--- MATERIALS PROVIDED ---

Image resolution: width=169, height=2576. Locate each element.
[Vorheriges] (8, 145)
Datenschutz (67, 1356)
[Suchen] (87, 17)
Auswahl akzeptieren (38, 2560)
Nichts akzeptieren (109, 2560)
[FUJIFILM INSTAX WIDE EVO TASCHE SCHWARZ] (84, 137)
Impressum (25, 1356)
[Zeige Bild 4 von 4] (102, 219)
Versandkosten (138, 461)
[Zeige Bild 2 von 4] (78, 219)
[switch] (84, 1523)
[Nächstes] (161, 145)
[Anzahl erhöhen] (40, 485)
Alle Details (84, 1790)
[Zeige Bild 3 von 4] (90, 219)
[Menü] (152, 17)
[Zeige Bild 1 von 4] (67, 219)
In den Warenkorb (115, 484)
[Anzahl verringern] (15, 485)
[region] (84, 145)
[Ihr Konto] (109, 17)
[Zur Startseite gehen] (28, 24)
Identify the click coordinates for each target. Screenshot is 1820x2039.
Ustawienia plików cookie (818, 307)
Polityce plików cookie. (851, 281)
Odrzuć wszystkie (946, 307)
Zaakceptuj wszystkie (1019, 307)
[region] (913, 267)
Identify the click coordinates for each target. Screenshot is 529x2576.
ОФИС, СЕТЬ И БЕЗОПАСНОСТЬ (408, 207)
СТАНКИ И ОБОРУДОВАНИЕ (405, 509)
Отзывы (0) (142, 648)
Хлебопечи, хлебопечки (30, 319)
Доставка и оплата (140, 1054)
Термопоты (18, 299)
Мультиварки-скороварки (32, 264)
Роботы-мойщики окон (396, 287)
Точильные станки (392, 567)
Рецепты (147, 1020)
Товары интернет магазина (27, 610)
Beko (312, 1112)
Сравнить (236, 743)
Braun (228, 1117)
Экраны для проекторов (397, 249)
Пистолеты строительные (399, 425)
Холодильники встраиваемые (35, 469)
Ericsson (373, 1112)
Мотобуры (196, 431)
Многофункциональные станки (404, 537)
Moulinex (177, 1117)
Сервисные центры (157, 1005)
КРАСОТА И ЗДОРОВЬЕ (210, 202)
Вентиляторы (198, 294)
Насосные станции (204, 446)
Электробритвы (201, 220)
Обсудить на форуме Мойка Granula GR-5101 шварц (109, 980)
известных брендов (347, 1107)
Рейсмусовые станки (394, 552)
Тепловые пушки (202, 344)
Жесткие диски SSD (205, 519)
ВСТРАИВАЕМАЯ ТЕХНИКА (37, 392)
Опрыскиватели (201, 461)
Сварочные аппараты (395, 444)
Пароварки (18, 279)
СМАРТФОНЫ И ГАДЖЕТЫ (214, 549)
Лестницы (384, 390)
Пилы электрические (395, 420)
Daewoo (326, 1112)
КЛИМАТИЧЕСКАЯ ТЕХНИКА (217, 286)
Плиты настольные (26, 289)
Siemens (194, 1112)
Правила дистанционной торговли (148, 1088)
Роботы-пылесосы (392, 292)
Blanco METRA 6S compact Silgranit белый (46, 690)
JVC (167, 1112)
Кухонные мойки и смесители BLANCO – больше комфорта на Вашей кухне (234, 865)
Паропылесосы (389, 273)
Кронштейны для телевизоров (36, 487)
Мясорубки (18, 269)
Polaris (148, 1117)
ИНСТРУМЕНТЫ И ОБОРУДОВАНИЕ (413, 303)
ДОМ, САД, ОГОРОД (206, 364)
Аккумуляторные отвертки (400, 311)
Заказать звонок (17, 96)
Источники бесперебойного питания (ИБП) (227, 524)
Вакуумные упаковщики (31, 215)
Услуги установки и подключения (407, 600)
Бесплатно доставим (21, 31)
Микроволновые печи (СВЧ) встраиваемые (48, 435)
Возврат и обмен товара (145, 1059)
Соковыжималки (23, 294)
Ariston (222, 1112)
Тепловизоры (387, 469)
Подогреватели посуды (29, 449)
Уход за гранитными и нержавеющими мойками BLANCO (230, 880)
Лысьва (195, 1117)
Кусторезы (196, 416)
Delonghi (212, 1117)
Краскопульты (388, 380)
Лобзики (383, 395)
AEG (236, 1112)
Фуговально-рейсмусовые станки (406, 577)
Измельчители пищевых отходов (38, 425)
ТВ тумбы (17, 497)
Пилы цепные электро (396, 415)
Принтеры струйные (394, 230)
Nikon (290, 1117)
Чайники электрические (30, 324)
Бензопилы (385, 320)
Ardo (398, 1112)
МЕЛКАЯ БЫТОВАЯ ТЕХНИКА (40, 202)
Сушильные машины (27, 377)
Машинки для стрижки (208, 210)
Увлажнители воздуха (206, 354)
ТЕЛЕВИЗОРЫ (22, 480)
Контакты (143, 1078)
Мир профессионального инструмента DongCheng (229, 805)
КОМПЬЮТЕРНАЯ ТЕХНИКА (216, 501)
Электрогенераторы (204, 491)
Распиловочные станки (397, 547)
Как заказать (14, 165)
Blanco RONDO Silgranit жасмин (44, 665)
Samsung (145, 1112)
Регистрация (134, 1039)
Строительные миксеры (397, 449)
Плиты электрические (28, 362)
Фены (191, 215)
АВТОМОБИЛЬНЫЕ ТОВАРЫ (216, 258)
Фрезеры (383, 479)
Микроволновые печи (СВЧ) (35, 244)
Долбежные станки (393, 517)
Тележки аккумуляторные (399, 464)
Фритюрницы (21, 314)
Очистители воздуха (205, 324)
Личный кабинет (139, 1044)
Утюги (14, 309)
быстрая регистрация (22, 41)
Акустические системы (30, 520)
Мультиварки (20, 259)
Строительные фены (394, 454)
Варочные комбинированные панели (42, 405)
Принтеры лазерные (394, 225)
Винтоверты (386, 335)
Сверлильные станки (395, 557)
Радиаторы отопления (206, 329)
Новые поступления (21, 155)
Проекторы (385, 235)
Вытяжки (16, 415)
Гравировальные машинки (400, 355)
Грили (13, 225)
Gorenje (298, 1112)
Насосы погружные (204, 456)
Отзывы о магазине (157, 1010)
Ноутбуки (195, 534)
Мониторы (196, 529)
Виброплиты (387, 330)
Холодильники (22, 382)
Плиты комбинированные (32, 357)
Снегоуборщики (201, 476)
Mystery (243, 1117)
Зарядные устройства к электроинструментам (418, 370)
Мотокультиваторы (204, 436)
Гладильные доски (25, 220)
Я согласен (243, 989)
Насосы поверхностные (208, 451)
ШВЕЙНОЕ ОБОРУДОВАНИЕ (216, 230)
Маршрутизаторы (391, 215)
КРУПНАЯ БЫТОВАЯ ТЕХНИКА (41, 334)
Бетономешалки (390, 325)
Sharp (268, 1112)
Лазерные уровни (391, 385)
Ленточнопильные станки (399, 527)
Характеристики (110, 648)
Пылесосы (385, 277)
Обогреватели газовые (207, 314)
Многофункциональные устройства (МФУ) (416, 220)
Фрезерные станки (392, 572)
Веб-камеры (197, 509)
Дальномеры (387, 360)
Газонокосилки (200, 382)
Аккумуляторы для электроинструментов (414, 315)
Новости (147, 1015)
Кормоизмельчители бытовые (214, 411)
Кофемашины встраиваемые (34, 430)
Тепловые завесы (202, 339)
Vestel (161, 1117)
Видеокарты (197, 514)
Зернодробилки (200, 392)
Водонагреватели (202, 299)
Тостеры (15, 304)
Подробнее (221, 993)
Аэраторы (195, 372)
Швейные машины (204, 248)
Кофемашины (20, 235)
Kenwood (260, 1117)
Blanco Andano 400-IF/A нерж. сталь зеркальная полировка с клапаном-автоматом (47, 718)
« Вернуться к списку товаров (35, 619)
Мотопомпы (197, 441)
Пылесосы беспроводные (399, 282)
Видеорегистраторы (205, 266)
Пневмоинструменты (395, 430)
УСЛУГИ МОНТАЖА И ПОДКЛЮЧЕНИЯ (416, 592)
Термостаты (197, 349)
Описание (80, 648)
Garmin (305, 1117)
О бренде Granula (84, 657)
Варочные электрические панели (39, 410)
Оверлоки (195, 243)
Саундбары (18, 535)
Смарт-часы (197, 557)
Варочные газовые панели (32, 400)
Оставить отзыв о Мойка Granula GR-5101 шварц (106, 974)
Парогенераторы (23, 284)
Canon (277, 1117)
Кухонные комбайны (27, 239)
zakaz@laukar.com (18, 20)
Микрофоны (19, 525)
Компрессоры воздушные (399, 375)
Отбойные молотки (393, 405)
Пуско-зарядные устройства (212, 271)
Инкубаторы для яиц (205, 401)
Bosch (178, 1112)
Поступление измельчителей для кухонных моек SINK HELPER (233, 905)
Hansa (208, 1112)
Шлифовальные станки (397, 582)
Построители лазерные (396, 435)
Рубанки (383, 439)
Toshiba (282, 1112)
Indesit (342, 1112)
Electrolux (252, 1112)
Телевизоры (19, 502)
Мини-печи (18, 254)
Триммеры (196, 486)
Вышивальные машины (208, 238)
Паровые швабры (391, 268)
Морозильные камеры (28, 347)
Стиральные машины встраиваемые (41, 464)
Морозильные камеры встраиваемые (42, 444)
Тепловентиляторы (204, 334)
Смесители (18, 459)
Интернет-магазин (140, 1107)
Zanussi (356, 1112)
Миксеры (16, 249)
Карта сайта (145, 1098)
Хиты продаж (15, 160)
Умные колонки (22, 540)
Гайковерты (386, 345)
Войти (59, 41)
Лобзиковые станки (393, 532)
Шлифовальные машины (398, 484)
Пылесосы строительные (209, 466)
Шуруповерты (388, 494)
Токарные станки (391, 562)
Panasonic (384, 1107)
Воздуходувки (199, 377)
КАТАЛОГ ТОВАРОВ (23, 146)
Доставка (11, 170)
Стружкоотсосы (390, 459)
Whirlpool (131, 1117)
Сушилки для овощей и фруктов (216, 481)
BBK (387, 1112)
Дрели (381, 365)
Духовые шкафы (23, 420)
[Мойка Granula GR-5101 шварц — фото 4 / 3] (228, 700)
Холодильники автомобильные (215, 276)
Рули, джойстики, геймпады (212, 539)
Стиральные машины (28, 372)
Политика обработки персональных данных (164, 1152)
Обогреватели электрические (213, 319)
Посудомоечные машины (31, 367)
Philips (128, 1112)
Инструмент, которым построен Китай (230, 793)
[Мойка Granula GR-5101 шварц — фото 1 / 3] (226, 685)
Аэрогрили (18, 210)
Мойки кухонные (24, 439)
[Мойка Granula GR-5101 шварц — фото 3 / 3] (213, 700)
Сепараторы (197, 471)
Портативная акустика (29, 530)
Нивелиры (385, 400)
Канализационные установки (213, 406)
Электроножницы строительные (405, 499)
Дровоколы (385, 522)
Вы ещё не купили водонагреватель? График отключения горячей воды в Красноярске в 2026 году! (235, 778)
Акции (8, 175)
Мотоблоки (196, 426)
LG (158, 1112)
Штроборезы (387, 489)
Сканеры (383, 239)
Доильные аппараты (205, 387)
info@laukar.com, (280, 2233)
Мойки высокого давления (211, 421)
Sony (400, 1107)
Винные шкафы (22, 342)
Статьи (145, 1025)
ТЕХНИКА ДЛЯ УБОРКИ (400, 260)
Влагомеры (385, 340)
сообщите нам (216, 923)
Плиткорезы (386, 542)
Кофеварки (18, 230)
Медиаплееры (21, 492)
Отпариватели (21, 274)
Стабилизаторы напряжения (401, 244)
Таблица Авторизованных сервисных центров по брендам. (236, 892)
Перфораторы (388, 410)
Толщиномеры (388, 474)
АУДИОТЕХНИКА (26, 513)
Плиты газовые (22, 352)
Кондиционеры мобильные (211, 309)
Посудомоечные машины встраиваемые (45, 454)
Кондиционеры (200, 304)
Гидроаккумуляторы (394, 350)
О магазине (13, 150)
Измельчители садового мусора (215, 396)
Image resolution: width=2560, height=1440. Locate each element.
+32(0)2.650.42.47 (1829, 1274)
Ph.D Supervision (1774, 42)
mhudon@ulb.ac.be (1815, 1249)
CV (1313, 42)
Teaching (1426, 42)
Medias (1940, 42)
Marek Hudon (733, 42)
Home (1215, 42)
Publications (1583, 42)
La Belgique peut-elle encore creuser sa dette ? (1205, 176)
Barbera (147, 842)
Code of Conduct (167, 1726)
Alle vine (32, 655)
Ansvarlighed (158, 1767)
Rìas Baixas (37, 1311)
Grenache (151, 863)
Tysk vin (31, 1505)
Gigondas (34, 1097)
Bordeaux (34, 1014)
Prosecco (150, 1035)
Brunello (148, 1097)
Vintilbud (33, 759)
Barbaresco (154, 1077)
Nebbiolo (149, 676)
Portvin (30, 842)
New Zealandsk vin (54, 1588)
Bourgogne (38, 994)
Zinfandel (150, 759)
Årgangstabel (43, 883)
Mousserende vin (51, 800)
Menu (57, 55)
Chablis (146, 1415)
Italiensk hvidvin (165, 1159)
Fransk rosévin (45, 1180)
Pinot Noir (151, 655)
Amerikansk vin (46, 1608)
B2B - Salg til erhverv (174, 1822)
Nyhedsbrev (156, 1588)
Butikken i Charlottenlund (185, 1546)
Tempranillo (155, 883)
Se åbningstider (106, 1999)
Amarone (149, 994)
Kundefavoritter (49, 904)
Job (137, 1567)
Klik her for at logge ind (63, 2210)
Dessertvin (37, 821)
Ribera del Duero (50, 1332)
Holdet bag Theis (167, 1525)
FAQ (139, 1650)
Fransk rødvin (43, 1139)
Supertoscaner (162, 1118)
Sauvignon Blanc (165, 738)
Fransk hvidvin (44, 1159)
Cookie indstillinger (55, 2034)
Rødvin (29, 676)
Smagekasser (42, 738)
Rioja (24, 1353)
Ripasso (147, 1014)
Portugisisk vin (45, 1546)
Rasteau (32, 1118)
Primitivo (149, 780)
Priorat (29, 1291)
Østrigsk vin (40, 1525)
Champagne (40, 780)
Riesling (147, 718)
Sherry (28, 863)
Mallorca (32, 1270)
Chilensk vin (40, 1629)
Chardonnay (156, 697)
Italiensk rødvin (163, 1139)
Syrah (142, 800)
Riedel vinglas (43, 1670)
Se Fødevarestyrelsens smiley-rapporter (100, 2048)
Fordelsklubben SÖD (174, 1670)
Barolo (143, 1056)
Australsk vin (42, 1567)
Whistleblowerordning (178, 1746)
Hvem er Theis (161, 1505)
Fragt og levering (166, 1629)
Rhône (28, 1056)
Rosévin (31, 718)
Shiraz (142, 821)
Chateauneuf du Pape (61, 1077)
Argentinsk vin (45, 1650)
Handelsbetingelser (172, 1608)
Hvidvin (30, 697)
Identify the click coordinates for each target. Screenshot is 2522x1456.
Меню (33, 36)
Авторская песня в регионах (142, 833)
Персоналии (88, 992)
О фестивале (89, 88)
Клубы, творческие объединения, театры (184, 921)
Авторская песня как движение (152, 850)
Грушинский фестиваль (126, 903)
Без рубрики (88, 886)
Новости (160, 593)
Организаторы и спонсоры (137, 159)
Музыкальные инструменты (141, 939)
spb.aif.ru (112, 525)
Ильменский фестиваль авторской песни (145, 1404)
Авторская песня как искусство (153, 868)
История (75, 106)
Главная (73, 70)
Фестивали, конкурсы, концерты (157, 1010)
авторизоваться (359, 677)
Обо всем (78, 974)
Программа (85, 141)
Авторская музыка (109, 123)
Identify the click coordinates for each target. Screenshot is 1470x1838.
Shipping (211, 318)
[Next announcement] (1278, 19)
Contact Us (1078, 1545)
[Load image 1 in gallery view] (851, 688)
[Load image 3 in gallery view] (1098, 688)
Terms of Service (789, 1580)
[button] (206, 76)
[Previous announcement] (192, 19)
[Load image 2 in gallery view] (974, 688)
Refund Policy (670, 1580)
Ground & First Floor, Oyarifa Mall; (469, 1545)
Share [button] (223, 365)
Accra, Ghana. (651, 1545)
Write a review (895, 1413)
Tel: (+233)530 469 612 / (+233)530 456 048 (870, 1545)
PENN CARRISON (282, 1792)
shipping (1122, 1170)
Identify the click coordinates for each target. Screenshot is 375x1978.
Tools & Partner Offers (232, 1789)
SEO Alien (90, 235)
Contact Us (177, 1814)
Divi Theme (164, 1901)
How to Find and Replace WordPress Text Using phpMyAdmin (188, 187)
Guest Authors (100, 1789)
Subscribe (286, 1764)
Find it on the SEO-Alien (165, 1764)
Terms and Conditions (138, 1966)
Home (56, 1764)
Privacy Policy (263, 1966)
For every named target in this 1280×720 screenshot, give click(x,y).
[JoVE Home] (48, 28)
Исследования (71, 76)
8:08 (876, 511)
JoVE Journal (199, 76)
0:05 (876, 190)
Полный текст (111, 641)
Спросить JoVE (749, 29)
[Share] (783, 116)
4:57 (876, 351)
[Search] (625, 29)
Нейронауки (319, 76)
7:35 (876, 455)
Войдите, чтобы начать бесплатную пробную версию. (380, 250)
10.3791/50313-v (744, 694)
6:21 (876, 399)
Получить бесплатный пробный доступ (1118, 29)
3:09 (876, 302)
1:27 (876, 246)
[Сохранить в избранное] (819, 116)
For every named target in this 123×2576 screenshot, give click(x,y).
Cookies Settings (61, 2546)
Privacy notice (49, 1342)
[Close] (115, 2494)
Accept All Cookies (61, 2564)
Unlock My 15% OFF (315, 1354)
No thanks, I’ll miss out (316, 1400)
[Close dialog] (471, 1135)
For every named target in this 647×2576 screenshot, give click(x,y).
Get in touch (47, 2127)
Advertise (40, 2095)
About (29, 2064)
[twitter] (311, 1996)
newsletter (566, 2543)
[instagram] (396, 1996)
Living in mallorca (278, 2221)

---

TASK DIRECTIONS → What is asked for is an exact copy of the lines above from the one containing "Кофемашины (20, 235)" through the one containing "Термостаты (197, 349)", and only those.

EXERCISE SOLUTION →
Кофемашины (20, 235)
Kenwood (260, 1117)
Blanco Andano 400-IF/A нерж. сталь зеркальная полировка с клапаном-автоматом (47, 718)
« Вернуться к списку товаров (35, 619)
Мотопомпы (197, 441)
Пылесосы беспроводные (399, 282)
Видеорегистраторы (205, 266)
Пневмоинструменты (395, 430)
УСЛУГИ МОНТАЖА И ПОДКЛЮЧЕНИЯ (416, 592)
Термостаты (197, 349)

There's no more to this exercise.